Consider the relationship between the rise of Chinese manufacturing power and the deindustrialisation of provincial England. This may at first glance appear disconnected from the issue of immigration, yet the  anxiety felt about immigration is linked to material uncertainty. Industry in the UK  faced both government neglect and competition from China and India. Chinese accumulation has had a profound impact on the world economy since the 1978 Deng Reforms, which liberalised the Chinese economy and was more able to seamlessly combine with the international economic system and its ongoing neoliberalisation.

Between 2000 and 2007, the number of manufacturing jobs in Britain fell by over one-quarter, with a loss of almost a million jobs. Analysis suggested that China’s export surge was responsible for one-fifth to one-third of the decline in Britain between 2000 and 2015. By contrast, London has benefited from China’s development trajectory. It has become the leading Western financial centre for Chinese currency markets. This is partly a consequence of the UK government adopting a looser form of regulation. Furthermore, London is the largest offshore hub for handling renminbi payments, and this has a dual effect amplified by the uneven and combined nature of the international system. London’s status as the global finance centre is reinforced, thus deepening the socioeconomic unevenness within the UK, whilst strengthening China’s geoeconomic position without attendant political liberalisation domestically.

Domestic Politics and Class

Although it has become a cliché amongst the Westminster chattering classes, there is a genuine phenomenon of ‘left behind communities’ across post-industrial England, Wales and Scotland. The material deprivation is acknowledged with promises of ‘levelling up’, yet this does not amount to any meaningful practical action. The hollowing out of the labour movement and its institutions has been concomitant with a decline in class consciousness that readily identifies the source of that material deprivation with the vicissitudes of capitalism. Despite the brief upsurge of strike action in 2022, working-class militancy remains at desperately low levels.

Recent efforts to form a new left party have been mired by the usual narrow sectarianism and bureaucratic wrangling. No analysis of the class dynamics of UK society has been forthcoming, leaving the socialist left in limbo.
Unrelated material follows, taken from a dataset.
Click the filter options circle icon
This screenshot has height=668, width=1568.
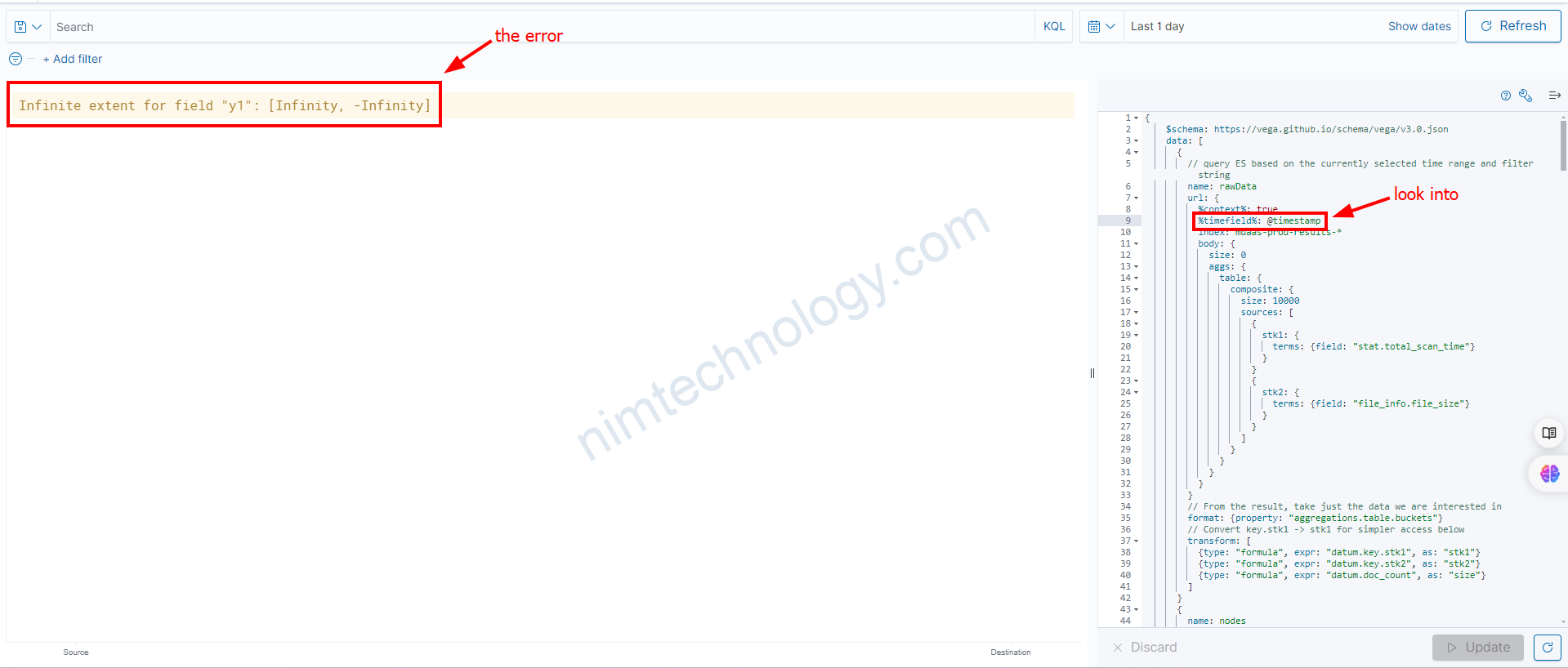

The Greens under Zack Polanski have stepped into the breach with endless repetition about how a wealth tax will make the UK a ‘fairer society’. None of this is satisfactory, to say the least. Yet if there is one upside to this current state, then it must be that next year will see a renewed effort to revitalise class politics.
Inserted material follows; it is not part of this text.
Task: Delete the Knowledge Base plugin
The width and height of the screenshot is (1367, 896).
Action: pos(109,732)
The sentiment that has grown in provincial England in reaction to economic dislocation is nationalism. Yet it has not taken the form of an anti-Chinese nationalism, but rather a populist nationalism that, rather than focus on the forces of global capitalism, displaces this antagonism onto immigrants and asylum seekers. The uneven and combined development of global capitalism has displaced or reconfigured political antagonisms to the left’s disadvantage.

Conclusion

The great Marxist theorist Tom Nairn wrote in his seminal The Break-up of Britain that nationalism is the ‘mobilisation against the unpalatable truth of grossly uneven development’. For Nairn, class politics is submerged under nationalism. These words are as true in 2025 as they were in 1977. What has reemerged in England over the past 20 years is a nationalism that is a reaction against the offshoring of industry (perhaps an unconscious angst at the loss of the empire), albeit displaced.
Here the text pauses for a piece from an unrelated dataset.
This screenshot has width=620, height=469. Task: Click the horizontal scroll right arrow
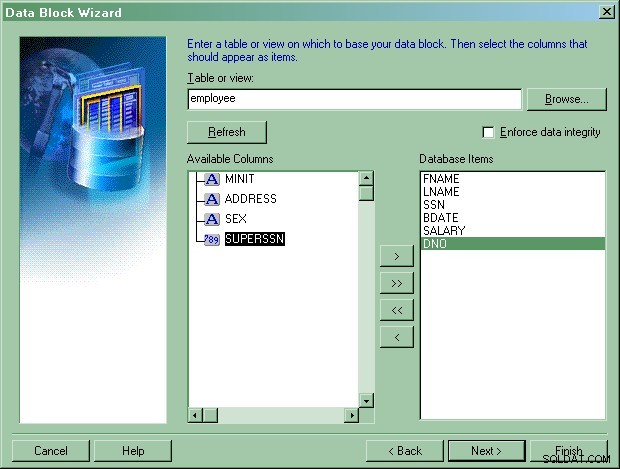click(x=352, y=415)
The unipolar moment, as it was christened in 1991 after the dissolution of the USSR, is giving way to a new multipolarity that, far from being confined to the international dimension, is having reverberations in the domestic realm. For the first time since the advent of the duopolistic Westminster party system, there is European-style, multiparty political competition, which has the potential to destabilise the British state with the election of a populist, hard-right nationalist party. To combat this, the left needs organisation which properly aligns with the changing world order and its consequences in the national sphere.